LINDI ORTEGA
Til The Goin’ Gets Gone (Shadowbox Music/Cooking Vinyl)
On previous Lindi Ortega releases, we’ve had boisterous and lively Ortega, full-sounding and chugging Ortega, and widescreen Ortega alongside modestly deployed Ortega. Very satisfying fare they’ve been too.
With a voice that suggests fragility and yet sustains through it all, the Canadian has made old style American country as vibrant and as practical as her signature red boots.
References to a young Dolly are easy but have not been not out of place, and nor have connections drawn to something more in the folk mould.
This four-track EP may be seen closer to folk, especially its on-trend modern version, alt. folk, than straight country. There’s sparseness leaning towards the eerie being standard, tempos at anything but toe-tapping speed, and Ortega’s voice well out front.
But to see it that way says a lot about how we have forgotten the capacity of country music – as in the hands of Townes Van Zandt for one - to be spare, stark and emotionally fraught.

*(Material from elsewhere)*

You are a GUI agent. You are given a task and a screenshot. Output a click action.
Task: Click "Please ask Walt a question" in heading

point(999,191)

And in its quiet way, Til The Goin’ Gets Gone is all of those things. As much can be divined from the opening, title track, which has taken its direction and some of its melody from Badfinger’s (or Harry Nillson’s, if you like) Without You – a song not knowingly undersold on the emotionally fraught front.
Acoustic guitar picks in the background, when electric guitar arrives it does some shooting into a Texas sky stuff up front and Ortega brings a sense of despair kept in check. Kept in check while ever the car she’s driving can keep her moving – moving from the present more than the past.

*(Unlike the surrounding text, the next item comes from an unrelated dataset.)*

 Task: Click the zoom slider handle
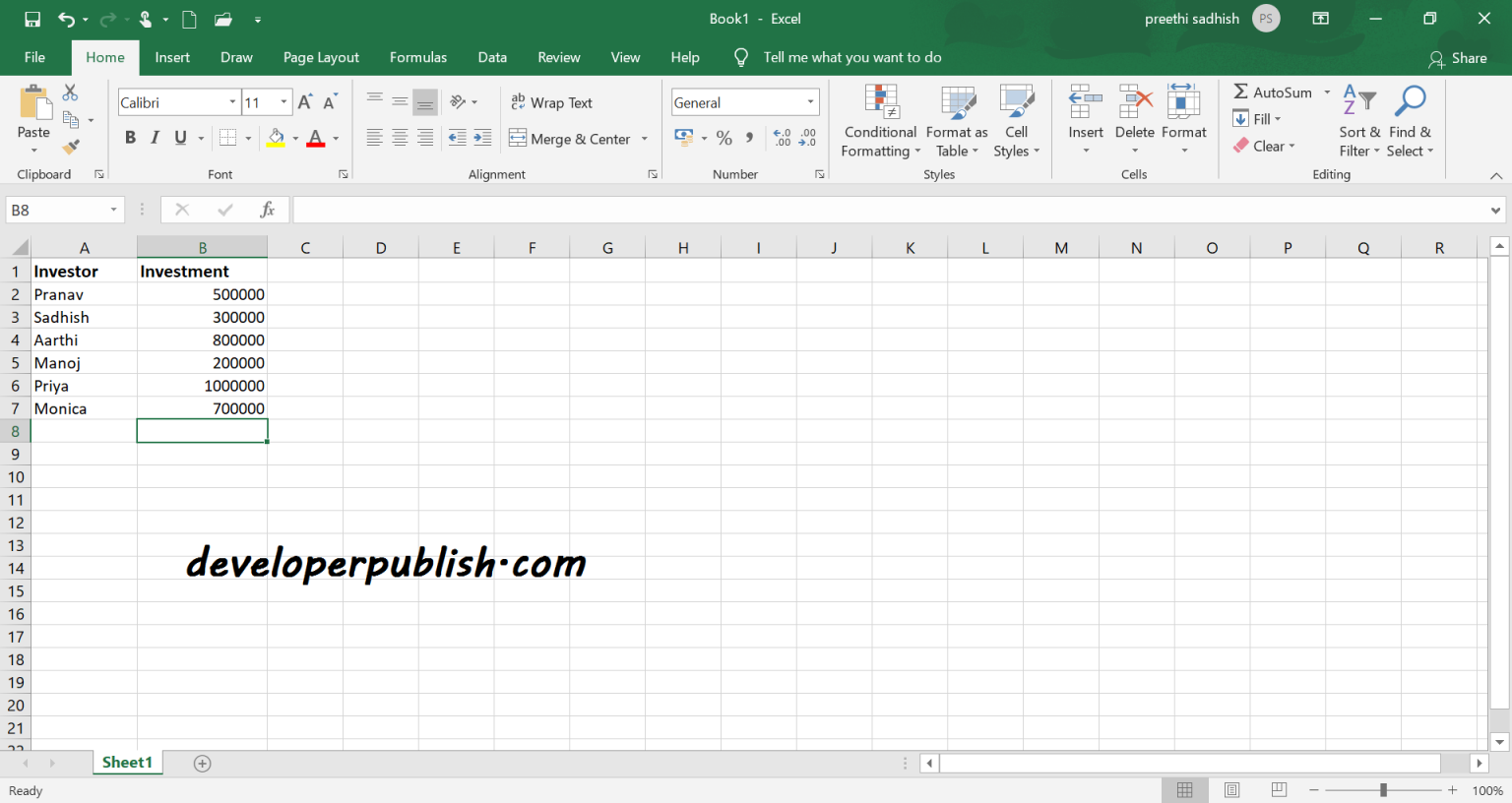coord(1383,790)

Generally speaking, if you want the full turn to resignation and bleakness you can do a lot worse than choose a Townes song and if you go to that well then nothing makes your point better than the codeine-is-my-lover-the-world-is-my-enemy Waiting Round To Die.
Ortega’s interpretation doesn’t hide the song’s code of futility, and there are moments here when this feels more like a Nick Cave and the Bad Seeds run at the dark than anything else. This is not a bad thing by the way.
But Ortega doesn’t overdo it. She has the balance between quiet horror and hooded eye concession just right, letting the tale do the bulk of the work so that her voice brings the breeze rather than a lesson.
And in the end that is what sets this EP perfectly: her three songs and the cover hang back enough to let the emotion sink in rather than hit you first. Nothing is hidden but nothing is stuffed down our throats either; her voice subtle but ever so effective.
This applies in those two songs but equally in the explanation of her semi-disappearance from the scene for while in Final Bow (essentially she was worn down and suspecting she had nothing left to write, or to give) and the wistful, country to its bootstraps (yep, sad pedal steel appears) What A Girl’s Gotta Do.
If Ortega did lose faith for some time in her abilities or direction, Til The Goin’ Gets Gone is a rebirth with extreme promise. There’s something about despair that can be quite invigorating.